Instructions to follow -> Every line in the records below between the one holding "Sort by 종목명 column header" and the one holding "Task: Click the Detailed Scores heading", inclusive, is to be set down exactly; all other lines are to be left out.

[Stored data entries]

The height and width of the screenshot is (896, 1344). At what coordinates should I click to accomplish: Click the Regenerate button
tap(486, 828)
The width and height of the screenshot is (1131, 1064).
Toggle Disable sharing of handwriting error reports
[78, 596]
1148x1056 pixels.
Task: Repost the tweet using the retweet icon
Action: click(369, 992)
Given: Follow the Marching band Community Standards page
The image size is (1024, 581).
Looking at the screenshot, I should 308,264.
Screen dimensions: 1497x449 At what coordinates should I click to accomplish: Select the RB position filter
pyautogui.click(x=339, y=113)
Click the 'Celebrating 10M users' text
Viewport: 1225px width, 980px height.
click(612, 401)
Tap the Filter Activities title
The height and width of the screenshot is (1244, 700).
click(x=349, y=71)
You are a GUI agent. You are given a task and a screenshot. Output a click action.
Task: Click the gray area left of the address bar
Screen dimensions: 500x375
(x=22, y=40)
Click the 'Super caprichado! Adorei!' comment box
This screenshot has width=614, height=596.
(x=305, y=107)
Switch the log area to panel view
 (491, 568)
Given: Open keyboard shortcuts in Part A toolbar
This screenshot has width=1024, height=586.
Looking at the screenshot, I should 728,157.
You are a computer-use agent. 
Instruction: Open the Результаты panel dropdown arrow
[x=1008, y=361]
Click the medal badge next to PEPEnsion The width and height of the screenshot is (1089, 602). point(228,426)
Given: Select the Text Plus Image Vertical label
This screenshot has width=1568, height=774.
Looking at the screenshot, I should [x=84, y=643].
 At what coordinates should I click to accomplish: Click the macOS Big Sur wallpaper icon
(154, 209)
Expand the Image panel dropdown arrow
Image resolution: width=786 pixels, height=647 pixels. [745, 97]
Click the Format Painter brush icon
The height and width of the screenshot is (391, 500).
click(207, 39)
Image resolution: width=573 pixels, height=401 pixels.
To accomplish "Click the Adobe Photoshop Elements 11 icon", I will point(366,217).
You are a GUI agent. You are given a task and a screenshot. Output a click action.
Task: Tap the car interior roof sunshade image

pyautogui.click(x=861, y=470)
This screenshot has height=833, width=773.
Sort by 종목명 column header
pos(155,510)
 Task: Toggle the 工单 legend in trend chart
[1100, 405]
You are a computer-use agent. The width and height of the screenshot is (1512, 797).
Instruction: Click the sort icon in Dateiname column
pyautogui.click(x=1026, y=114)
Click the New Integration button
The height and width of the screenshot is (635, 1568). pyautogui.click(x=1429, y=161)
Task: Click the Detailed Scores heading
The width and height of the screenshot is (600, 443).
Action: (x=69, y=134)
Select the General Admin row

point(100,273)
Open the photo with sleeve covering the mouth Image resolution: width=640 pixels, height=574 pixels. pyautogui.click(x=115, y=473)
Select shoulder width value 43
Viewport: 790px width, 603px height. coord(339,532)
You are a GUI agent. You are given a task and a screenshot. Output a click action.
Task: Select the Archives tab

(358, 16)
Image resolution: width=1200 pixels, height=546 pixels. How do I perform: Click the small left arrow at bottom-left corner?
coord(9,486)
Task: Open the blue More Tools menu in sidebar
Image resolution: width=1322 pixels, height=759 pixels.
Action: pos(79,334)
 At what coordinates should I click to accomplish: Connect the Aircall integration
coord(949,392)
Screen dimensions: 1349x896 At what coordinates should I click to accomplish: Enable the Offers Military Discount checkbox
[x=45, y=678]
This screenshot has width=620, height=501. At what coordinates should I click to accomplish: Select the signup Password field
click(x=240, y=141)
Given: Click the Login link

Task answer ->
Sort by 종목명 column header
pos(155,510)
 Task: Toggle the 工单 legend in trend chart
[1100, 405]
You are a computer-use agent. The width and height of the screenshot is (1512, 797).
Instruction: Click the sort icon in Dateiname column
pyautogui.click(x=1026, y=114)
Click the New Integration button
The height and width of the screenshot is (635, 1568). pyautogui.click(x=1429, y=161)
Task: Click the Detailed Scores heading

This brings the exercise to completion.